Film français d’Arthur Harari
Genre : Drame
IInterprètes : Léa Seydoux (Eva Helsinger/David Zimmerman), Niels Schneider (David Zimmerman/Malia), Valérie Dréville (Gabi), Shanti Masud (Alice), Lilith Grasmug (Malia).
Durée : 2 h 20
La note : 5/10
En deux mots : Body swap métaphysique et dépressif, premier ratage d’Harari.
Le réalisateur : Né en 1981 à Paris, Arthur Harari réalise plusieurs courts métrages avant de tourner son premier long en 2015, « Diamant Noir ». Son second film, « Onoda, 10 000 nuits dans la jungle » obtient le César du meilleur scénario. Il cosigne avec sa compagne Justine Triet le scénario de « Anatomie d’une chute »., Palme d’or 2023.
Le Sujet : À l’aube de ses quarante ans, David Zimmerman est photographe — du moins en théorie, car personne ne connaît son travail. Solitaire et effacé, il se laisse un soir entraîner à une fête par quelques amis. Il y rencontre une femme aussi fascinante qu’énigmatique, avec qui il passe la nuit. Mais au réveil, l’impensable s’est produit : David se retrouve prisonnier du corps de l’inconnue.
La critique : Cette situation où des individus échangent leurs corps a déjà tellement été traitée par le cinéma qu’elle a un nom qui lui a été dédié : le body swap. Une bonne dizaine de films ont construit leur intrigue autour de cette situation, comme « Vice Versa » de Brian Gilbert (1988), « Volte-Face » de John Woo (1997), « L’un dans l’autre » de Bruno Chiche (2017), sans oublier « Dans la peau de John Malkovich » de Spike Jonze (1999). La plupart de ces films étaient des comédies, et le pacte implicite avec le spectateur était que, tôt ou tard, chacun allait retrouver son intégrité d’identité, un peu comme avec le polynectar.

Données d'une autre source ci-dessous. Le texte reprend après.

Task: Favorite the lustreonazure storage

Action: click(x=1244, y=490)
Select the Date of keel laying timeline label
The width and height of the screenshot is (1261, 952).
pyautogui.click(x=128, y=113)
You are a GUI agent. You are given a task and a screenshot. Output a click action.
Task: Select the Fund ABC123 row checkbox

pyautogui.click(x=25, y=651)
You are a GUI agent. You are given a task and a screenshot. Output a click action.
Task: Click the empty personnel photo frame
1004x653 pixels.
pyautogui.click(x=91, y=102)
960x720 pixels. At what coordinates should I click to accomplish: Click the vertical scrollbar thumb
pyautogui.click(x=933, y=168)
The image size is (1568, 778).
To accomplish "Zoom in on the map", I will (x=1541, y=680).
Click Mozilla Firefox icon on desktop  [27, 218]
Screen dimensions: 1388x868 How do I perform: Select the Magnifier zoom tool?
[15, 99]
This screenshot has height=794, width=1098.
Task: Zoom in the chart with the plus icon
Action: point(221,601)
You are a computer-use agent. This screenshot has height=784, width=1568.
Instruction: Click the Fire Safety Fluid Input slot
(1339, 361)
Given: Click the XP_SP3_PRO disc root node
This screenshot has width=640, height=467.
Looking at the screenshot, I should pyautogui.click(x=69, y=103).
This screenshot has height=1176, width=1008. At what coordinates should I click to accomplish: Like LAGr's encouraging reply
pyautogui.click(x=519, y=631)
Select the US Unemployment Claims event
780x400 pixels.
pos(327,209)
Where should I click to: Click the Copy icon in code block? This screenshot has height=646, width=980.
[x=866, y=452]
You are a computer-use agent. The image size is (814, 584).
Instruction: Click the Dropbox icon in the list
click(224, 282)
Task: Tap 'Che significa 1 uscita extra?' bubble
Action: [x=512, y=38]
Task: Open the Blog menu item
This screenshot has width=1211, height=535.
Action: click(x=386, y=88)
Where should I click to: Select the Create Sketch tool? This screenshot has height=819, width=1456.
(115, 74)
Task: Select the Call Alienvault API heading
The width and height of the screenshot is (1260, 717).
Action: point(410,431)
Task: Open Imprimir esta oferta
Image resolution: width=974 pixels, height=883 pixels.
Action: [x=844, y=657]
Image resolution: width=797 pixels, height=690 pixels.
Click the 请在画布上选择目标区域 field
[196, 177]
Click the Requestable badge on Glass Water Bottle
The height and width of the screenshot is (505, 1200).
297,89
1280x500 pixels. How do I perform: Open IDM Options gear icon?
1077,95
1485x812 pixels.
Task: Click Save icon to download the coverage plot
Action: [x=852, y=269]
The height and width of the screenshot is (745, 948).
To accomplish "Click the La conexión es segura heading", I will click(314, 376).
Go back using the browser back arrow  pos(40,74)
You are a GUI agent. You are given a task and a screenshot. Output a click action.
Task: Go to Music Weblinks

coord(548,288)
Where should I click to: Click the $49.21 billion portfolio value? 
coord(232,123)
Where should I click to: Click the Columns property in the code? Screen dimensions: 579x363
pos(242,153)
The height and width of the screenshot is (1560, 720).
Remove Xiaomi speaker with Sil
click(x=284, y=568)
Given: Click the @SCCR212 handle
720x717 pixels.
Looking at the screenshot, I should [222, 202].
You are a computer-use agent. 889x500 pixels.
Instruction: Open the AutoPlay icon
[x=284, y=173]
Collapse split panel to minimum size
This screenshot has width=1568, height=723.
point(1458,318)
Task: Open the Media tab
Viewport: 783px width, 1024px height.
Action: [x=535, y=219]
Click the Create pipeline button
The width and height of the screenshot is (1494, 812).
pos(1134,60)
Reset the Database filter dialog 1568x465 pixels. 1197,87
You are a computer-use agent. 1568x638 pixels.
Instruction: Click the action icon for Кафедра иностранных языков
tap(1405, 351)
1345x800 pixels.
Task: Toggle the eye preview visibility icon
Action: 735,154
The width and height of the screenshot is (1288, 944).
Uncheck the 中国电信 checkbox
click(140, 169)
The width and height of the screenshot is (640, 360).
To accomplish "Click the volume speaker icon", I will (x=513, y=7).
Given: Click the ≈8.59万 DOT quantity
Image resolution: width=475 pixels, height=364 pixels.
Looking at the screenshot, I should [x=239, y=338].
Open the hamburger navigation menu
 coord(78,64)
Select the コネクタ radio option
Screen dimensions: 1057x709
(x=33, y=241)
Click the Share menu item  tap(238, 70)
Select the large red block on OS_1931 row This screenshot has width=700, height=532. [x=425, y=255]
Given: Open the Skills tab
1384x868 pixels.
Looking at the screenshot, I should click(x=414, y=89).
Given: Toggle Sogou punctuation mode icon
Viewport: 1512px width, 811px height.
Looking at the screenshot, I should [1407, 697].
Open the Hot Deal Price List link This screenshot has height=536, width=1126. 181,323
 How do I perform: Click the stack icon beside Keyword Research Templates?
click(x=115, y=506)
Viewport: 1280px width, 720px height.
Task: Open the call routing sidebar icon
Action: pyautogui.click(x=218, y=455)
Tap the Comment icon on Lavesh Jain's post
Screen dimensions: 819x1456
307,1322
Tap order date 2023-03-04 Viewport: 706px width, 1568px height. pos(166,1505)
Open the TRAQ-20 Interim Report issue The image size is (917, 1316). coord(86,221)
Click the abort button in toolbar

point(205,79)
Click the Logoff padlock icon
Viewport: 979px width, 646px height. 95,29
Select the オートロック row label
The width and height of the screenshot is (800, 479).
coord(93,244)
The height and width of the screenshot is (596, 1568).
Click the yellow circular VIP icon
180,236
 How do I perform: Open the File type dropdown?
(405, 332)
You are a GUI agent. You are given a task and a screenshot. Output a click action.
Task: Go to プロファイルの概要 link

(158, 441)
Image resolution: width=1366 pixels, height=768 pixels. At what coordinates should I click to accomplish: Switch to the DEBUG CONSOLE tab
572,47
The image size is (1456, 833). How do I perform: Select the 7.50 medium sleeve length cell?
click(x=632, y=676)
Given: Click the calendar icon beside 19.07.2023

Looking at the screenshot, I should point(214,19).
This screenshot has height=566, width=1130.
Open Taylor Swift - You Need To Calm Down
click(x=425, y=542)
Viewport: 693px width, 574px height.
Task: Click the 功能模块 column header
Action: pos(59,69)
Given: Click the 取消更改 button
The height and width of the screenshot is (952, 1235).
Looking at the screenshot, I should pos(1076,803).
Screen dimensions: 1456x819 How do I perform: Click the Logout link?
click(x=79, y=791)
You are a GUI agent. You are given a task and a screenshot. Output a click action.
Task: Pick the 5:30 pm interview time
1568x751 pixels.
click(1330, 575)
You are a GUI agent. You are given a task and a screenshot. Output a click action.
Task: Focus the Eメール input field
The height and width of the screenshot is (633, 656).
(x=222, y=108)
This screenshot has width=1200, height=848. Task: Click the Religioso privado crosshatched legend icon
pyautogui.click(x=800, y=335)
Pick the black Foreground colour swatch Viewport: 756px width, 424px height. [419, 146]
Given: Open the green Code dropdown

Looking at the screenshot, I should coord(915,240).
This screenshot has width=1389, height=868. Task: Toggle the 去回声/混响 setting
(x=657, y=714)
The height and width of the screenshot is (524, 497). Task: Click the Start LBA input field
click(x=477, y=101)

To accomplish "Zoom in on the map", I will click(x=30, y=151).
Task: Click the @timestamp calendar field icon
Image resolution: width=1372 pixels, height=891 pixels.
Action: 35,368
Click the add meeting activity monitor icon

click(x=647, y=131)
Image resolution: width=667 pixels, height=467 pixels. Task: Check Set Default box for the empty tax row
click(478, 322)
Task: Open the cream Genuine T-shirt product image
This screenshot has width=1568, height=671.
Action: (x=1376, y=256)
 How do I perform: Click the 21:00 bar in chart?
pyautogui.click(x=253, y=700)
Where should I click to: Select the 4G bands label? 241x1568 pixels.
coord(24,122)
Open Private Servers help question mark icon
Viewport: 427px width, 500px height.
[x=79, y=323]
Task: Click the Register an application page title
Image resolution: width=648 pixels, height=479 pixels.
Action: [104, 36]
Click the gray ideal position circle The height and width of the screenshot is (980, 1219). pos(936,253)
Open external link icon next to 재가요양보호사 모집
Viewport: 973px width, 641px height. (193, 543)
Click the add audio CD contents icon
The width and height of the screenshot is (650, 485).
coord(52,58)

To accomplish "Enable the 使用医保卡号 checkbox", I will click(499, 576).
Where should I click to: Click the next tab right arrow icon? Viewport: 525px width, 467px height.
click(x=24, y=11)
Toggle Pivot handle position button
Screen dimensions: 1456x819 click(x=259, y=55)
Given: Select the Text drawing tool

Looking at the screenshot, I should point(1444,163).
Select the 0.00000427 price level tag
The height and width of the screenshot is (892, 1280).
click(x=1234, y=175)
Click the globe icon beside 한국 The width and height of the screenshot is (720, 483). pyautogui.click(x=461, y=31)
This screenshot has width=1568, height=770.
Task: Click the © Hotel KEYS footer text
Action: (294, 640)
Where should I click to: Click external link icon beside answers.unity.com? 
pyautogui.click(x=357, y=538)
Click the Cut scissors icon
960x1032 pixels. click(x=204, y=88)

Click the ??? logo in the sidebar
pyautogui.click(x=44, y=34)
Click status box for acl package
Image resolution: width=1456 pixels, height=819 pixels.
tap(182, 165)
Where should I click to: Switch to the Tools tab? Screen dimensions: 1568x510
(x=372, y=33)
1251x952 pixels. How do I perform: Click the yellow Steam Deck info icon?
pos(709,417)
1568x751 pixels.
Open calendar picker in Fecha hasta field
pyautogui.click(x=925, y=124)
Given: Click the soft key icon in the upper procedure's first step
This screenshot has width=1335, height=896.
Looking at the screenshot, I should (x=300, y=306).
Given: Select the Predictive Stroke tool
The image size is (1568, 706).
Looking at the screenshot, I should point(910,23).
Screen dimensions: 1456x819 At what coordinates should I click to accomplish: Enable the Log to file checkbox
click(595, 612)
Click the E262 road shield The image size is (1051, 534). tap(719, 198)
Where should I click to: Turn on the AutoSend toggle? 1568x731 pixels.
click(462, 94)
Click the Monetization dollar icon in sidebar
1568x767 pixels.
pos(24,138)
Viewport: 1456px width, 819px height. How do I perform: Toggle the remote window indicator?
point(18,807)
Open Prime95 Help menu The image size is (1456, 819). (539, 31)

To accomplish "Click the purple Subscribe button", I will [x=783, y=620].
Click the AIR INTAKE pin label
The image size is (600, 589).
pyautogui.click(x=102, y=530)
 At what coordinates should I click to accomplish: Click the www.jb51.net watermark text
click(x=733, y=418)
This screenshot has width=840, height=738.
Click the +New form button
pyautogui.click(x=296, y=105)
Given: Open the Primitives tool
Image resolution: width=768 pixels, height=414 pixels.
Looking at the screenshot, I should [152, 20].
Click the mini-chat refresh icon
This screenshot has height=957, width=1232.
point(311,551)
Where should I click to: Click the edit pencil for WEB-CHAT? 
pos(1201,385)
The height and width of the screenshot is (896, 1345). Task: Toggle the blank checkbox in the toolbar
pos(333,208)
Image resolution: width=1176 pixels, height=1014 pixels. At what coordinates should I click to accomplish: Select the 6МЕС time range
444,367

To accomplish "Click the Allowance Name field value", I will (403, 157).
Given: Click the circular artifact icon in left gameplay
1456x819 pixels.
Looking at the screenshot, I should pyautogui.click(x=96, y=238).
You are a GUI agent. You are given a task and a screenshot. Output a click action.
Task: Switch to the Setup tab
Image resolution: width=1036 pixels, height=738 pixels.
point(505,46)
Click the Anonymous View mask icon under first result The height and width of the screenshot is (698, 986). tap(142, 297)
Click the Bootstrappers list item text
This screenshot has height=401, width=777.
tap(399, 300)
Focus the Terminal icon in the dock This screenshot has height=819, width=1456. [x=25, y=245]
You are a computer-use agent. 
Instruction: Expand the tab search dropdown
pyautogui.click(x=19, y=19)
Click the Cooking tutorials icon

Ici, on n’est pas dans la comédie, c’est rien de le dire ; la seule fois où j’ai souri, c’est quand David-Eva cherche sur Google : « Changement de corps », et qu’une des premières occurrence qui apparait est « Concours interne de la fonction publique ». Et David Harari a choisi délibérément d’éviter toute tentative d’explication : « Je voulais que ce soit par le concret le plus extrême qu’on parvienne à une forme d’abstraction, de méditation existentielle voire métaphysique… mais sans verbalisation. C’est au spectateur de faire ce chemin, avec les personnages, dans le silence ».
De ce point de vue-là c’est réussi, trop même à entendre tous les spectateurs donner leur première impression à la sortie de la séance de cette après-midi ; « J’ai rien compris ». Il faut dire que je me doutais de cette réaction à deux indices : la différence importante d’appréciation entre les notes moyennes des citriques (3,6/5) et celles des spectateurs (2,8) sur Allociné, et l’identité des critiques dithyrambiques : Les Cahiers du Cinéma, Libération et les Inrocks. Ce partis-pris radical de ne pas expliquer les origines de ce swap peut se comprendre, mais il renforce la parcours labyrinthique imposé au spectateur, avec la circonstance aggravante des 140 minutes.
Pourtant, j’avais envie d’aimer ce film : j’avais bien apprécié « Onoda », adoré la subtilité du scénario de « Anatomie d’une chute », et l’ambition de ce film était soulignée par le choix qui avait été fait de le présenter en compétition à Cannes. J’ai fait le yoyo pendant toute la projection dans mon appréciation, à l’affût d’éléments qui me raccrochent à l’intrigue, et cycliquement il y en avait, entre fausses pistes et espoirs déçus : une transmission semblable à celle de « La Ronde », un infection intentionnelle relevant du vampirisme…
Certaines scènes sont marquantes, filmées par une caméra toujours en mouvement : la fête où David et Eva se rencontrent, un remix entre Rave party et Fête des Morts, avec des têtes géantes qui finissent en pinãta ; voir Trump, même en papier mâché, se prendre une correction est toujours réjouissant. Le travail de David Zimmerman, à savoir de photographier des lieux de la banlieue parisienne à partir de cartes postales anciennes du début du XX° siècle, et des photos prises par son père dans les années 60 ne pouvait que me parler, moi qui avais beaucoup aimé « Le Paysage dans 100 ans » de Jean-Christian Riff. Mais ces quelques éclairs ne suffisent pas à effacer les deux états qui s’emparent progressivement du spectateur : la gêne – de nombreuses scènes sont pénibles à regarder par leur crudité et leur étirement, et l’ennui.